Être sensible ne veut pas dire être faible. Bien au contraire. C’est avoir
les sens aiguisés et prêts à bondir. Voilà ce qui caractérise Skia, ce qui
fait d’elle une artiste humaine et totalement à part. Son rap est frontal,
ne passe pas par quatre chemins, raconte une vie faite de revanches et
de détermination sans faille. Avec son premier EP intitulé « Sensible »,
elle dévoile une musique où la modernité des thèmes et des productions
côtoient la technique des anciens et leur rage de vaincre. « C’est avec la
new school que j’ai découvert le rap, mais c’est avec la old-school que
j’ai parfait mon savoir-faire », assène-t-elle.
Il est vrai que l’on marche plus droit lorsqu’on sait d’où on vient. D’où elle
vient, c’est d’un milieu qui ne la prédestinait ni au rap, ni à ses codes. Et
pourtant. Lorsqu’elle tombe nez-à-nez avec cette musique il y a de cela
dix ans, Skia comprend tout de suite qu’elle vient de trouver l’exutoire
qui manquait à sa vie. « J’ai instantanément écrit mon premier texte, d’une traite.

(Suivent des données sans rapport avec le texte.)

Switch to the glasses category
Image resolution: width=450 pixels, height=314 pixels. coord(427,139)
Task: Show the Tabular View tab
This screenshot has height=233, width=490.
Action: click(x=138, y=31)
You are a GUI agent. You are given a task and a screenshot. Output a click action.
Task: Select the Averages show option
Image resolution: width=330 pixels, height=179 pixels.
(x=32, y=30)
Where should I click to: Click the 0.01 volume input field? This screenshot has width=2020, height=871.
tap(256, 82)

Depuis ce jour, je n’ai plus lâché.
Le rap m’a permis d’accepter les difficultés que j’ai rencontrées, de les comprendre. »
Et de lesaffronter dans ses paroles. « Combien de fois j’ai failli finir mal / Echec
scolaire depuis que le viol est normal », scande-t-elle sur «Chercher Loin», l’un de ses premiers morceaux.

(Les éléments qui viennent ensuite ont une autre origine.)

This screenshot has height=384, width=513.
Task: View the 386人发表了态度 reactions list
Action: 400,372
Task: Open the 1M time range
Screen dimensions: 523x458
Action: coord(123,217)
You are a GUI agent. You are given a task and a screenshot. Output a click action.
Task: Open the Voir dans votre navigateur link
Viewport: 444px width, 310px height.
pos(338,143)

Le décor est planté. A 25 ans, Skia sait désormais ce qu’elle veut : parler
sans détour de ce qui l’habite, de son passé, « sans faire de courbettes ».
Elle peut aborder la question de l’avortement sur son titre « Verre d’eau »
sans passer par la case métaphore ou non-dits, montrer la lâcheté de
certains hommes grâce à la production syncopée de « Maladresse »,
ou dépeindre un monde qui semble s’écrouler, le nôtre, sur « Je sais ».
Habillée par les beatmakers Mounir Maarouf et Blaise Keyz (qui ont
composé pour Chilly, Bosh, YL, Kalash, La Fouine entre autres) et les
pianos de Guillaume Ferran, sa voix peut se faire nonchalante, agressive ou mélodieuse.
Sans jamais perdre de vue ses objectifs. Elle l’affirme : « Je n’aime pas
être rangée dans la catégorie ‘rap de filles’. Je suis pour qu’il y ait plus
de femmes dans le rap, comme dans n’importe quel secteur, d’ailleurs.
Mais je ne comprends pas pourquoi on nous séparerait des hommes.
On vit le rap tous ensemble. »
Sur ses freestyles, elle prouve qu’elle n’a rien à envier à qui que ce soit,
que sa sensibilité revendiquée peut la transformer en machine ou en
passeuse d’émotions. Pour Skia, le temps de l’innocence et des complexes est bel et bien terminé.
Voici celui de l’acceptation, de l’affirmationet des combats. Et il ne fait que commencer.